Nella sua relazione il presidente Diego Bonazza ha evidenziato l'aumento delle scuole aderenti a Coesi e l'utilizzo della maggior parte del proprio personale nelle segreterie delle scuole e l'estensione ad altre “materne” equiparate come quella di Caldonazzo dei servizi della cooperativa Sedfor, generata da Coesi

 

“Nell'ottica di una costruttiva collaborazione con la Provincia sia dal punto di vista politico sia a livello amministrativo – ha proseguito Bonazza – siamo in contatto con l'assessora Gerosa anche per ribadire il nostro pieno supporto al disegno di legge 0-6 anni, alla cui definizione abbiamo contribuito, convinti che la sua introduzione permetterà di contrastare gli effetti del calo degli iscritti in molte sedi causato della decrescente natalità, ma anche il miglioramento qualitativo del sistema grazie all'integrazione e alla continuità educativa tra nidi e scuola dell'infanzia del Trentino”. 

 

Infine il presidente alla Provincia una particolare attenzione per questo settore educativo tenendo conto dello specifico valore e della particolarità delle scuole dell'infanzia equiparate del Trentino.

 

Spesso non sono contemplate e adeguatamente tutelate dalla legislazione nazionale.
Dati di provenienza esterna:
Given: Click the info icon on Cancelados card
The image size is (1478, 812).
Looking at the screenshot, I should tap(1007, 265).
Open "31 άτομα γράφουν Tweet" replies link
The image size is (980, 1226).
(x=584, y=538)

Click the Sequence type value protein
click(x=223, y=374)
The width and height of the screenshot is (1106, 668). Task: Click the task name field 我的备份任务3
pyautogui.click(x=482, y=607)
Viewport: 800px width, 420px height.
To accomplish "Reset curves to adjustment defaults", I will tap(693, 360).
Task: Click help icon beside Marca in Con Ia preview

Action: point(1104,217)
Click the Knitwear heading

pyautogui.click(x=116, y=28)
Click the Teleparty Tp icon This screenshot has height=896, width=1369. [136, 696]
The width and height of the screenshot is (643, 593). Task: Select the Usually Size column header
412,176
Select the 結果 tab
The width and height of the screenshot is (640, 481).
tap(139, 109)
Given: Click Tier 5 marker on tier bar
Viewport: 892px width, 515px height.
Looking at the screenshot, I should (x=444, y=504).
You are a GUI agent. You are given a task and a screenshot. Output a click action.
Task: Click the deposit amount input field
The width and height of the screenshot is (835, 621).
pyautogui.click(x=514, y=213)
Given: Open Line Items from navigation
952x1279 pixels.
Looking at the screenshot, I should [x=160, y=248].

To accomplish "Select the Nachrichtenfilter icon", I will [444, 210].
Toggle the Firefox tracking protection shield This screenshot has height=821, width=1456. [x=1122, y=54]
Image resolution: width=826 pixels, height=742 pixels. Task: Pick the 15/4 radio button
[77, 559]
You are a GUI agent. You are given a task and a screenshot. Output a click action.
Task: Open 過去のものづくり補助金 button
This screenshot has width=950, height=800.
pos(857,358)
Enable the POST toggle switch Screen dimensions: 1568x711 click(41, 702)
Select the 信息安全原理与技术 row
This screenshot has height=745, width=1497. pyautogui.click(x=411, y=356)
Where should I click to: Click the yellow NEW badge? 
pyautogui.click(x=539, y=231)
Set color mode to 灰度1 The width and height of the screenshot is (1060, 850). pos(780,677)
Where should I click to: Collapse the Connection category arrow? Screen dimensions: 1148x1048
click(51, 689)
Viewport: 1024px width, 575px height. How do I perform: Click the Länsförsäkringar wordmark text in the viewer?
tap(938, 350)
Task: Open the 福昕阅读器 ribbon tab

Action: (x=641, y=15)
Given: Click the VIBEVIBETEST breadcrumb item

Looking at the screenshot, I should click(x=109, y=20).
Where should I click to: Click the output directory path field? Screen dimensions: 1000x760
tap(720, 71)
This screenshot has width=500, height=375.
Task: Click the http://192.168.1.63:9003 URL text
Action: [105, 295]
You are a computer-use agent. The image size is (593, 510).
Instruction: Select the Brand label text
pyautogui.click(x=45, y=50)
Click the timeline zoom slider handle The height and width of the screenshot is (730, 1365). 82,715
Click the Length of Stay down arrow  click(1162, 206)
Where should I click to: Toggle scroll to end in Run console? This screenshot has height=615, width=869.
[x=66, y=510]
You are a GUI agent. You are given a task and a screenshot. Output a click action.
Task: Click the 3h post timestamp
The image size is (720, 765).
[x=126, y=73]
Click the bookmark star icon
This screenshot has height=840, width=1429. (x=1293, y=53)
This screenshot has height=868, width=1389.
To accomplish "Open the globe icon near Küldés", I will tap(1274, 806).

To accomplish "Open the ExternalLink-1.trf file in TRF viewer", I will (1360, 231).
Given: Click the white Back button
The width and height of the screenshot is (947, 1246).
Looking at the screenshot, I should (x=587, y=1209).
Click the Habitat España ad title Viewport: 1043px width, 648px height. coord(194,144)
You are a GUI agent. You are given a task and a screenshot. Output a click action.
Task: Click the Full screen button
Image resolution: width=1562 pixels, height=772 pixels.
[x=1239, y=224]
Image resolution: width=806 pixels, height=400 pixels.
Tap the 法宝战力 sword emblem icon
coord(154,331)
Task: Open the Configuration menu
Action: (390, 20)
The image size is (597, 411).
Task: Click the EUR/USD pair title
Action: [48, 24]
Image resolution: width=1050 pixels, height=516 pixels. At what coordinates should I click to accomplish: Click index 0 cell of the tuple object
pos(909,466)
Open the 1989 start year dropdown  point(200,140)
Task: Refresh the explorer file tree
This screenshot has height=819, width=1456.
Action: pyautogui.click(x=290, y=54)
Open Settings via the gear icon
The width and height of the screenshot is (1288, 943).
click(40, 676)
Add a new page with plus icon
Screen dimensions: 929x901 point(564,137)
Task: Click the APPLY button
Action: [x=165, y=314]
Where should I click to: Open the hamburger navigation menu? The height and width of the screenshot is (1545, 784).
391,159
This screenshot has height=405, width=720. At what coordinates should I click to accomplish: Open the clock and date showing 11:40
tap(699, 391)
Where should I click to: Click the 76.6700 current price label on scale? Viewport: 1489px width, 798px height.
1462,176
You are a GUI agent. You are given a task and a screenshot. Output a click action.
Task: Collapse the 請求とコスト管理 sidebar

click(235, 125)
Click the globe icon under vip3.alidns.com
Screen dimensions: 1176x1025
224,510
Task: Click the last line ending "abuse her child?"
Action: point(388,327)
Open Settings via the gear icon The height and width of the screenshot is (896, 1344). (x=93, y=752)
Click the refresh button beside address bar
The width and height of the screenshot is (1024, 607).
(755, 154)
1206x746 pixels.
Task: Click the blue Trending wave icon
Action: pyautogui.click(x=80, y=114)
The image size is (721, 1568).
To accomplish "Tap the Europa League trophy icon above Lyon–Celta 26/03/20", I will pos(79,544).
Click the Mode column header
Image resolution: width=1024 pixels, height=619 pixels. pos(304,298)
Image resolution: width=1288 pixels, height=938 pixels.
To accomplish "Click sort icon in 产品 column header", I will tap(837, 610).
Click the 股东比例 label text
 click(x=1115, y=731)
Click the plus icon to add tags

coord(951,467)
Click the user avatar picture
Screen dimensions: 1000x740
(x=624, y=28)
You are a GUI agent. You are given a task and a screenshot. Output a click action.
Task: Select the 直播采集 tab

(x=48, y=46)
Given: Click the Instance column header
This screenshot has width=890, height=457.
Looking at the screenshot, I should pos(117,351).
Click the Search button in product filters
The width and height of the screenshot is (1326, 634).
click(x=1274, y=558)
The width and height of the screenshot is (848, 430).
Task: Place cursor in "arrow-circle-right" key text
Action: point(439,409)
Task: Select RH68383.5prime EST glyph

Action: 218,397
Come nel caso della disciplina del Runts, l'ufficio del Registro del Terzo Settore al quale sono state recentemente iscritte anche queste scuole, che essendo organizzazioni di volontariato necessitano evidentemente di un approccio interpretativo delle norme nazionali e dei relativi controlli diverso e più flessibile rispetto a quello adottato nei confronti delle istituzioni educative degli enti pubblici”.